D'après le bloc de texte, à quels deux établissements Aude Herlédan s'est-elle inscrite à son retour à Paris ?

▸ **Bloc de texte**
━━━━━━

AUDE HERLÉDAN, l’art et la matière

Cette femme a eu plusieurs vies, toutes marquées par le goût de la création. Depuis qu’elle se consacre entièrement à la peinture et à la sculpture, elle a imposé sur la scène française et internationale une œuvre originale et puissante.
www.audeherledan.com
Instagram : @audeherledan

Après avoir passé son enfance à Kinshasa au Congo, et son adolescence à Paris, Aude Herlédan part, seule, poursuivre ses études à Londres où une rencontre avec le collectionneur Samuel-Francis Clapp change son destin. Après avoir terminé ses études, elle part vivre à Recife puis à Manaus, au Brésil, dans une communauté d’artistes. Elle accepte ensuite de conduire des missions artistiques pour l’ONU, à Nairobi au Kenya. Elle y fait la connaissance du photographe américain David Blumenkrantz, avec qui elle fonde un laboratoire photographique destiné aux journalistes kenyans, et réalise elle-même de nombreux reportages photographiques en Afrique de l’est, avant de devenir directrice de création dans une agence de publicité.

Comment s’est passée votre rencontre avec l’art ?
À la sortie de l’adolescence, je voulais vivre seule, grandir, être autonome. J’avais des amis qui vivaient à Londres et je suis partie repasser mon bac – que je l’avais raté à Paris [rires] – au lycée français. Par un ami, j’ai rencontré Samuel-Francis Clapp, grand spécialiste des œuvres de Gustave Doré. Il voulait perfectionner son français et cherchait quelqu’un pour faire la conversation… et c’est moi qui ai beaucoup appris grâce à lui [rires]. J’ai eu la chance d’aller dans des expositions, des salles de ventes… Il m’a incitée à étudier l’art.

Vous avez donc eu une formation classique…
De retour à Paris, je me suis inscrite à l’École Estienne et aux Beaux-Arts. Estienne parce que j’avais la volonté de gagner rapidement ma vie ; les Beaux-Arts, pour le plaisir et la culture. Estienne m’a donné un métier mais aussi appris à travailler sérieusement, à être créative efficacement, à aller vers les gens et même à développer un côté commercial. Parallèlement, j’ai toujours eu une pratique artistique personnelle. J’ai d’ailleurs continué de suivre des cours aux Beaux-Arts pendant des années. Mais je n’avais pas envie de présenter mon travail s’il n’apportait pas quelque chose de différent. Je ne voyais pas l’intérêt de faire comme les autres. S’exposer, c’est assez particulier, il faut se sentir prêt. Il y a des artistes qui le sont à 20 ans, moi je ne l’étais pas [rires].

━━━━━━

▸ **Enregistrements stockés**
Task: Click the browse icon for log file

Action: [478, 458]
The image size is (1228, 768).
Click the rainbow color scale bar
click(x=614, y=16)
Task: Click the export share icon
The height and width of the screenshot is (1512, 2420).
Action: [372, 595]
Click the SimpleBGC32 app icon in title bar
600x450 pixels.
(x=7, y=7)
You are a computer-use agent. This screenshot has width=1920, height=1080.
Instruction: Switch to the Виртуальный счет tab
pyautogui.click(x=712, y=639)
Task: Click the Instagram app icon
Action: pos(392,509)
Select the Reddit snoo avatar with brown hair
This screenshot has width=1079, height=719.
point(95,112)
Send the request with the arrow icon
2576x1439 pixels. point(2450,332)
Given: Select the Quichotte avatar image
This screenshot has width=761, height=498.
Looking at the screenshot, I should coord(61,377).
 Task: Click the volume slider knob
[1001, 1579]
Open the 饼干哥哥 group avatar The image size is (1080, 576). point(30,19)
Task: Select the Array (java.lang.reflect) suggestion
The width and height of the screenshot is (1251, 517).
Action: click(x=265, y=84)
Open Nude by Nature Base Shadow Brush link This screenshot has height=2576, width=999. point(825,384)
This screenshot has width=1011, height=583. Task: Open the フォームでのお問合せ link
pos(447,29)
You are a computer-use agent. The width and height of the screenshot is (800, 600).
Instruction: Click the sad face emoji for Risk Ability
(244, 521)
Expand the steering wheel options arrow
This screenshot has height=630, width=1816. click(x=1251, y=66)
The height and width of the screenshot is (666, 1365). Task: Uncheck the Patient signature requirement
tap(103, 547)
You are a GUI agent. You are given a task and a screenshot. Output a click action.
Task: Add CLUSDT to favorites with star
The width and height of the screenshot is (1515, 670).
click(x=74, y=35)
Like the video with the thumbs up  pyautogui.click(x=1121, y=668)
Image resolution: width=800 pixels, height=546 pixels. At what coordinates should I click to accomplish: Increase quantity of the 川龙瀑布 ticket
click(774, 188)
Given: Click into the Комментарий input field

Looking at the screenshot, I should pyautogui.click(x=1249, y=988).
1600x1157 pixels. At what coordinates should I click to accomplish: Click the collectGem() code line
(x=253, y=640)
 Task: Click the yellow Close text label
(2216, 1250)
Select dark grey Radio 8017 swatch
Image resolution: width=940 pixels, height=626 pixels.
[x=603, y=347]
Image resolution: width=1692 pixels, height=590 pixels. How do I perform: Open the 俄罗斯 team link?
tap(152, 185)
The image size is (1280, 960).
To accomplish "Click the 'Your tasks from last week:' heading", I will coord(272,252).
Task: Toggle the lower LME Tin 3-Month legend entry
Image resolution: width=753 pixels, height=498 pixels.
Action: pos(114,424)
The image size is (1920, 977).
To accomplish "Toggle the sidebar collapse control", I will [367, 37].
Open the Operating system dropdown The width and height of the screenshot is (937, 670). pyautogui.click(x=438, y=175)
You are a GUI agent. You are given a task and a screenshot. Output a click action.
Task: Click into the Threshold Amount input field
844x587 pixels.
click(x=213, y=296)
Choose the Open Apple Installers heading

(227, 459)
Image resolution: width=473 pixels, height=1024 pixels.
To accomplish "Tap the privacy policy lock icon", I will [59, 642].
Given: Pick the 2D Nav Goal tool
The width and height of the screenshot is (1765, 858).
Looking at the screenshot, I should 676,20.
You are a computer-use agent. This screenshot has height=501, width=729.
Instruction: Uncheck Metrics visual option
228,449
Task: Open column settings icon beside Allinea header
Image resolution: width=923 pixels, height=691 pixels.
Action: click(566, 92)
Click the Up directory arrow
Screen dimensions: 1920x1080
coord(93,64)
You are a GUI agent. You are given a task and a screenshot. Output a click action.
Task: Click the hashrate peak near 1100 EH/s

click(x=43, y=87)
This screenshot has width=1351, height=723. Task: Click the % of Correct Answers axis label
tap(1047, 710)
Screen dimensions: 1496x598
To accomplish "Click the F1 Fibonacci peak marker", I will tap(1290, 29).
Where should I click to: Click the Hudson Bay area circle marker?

━━━━━━

▸ **Résultat**
À l'École Estienne et aux Beaux-Arts.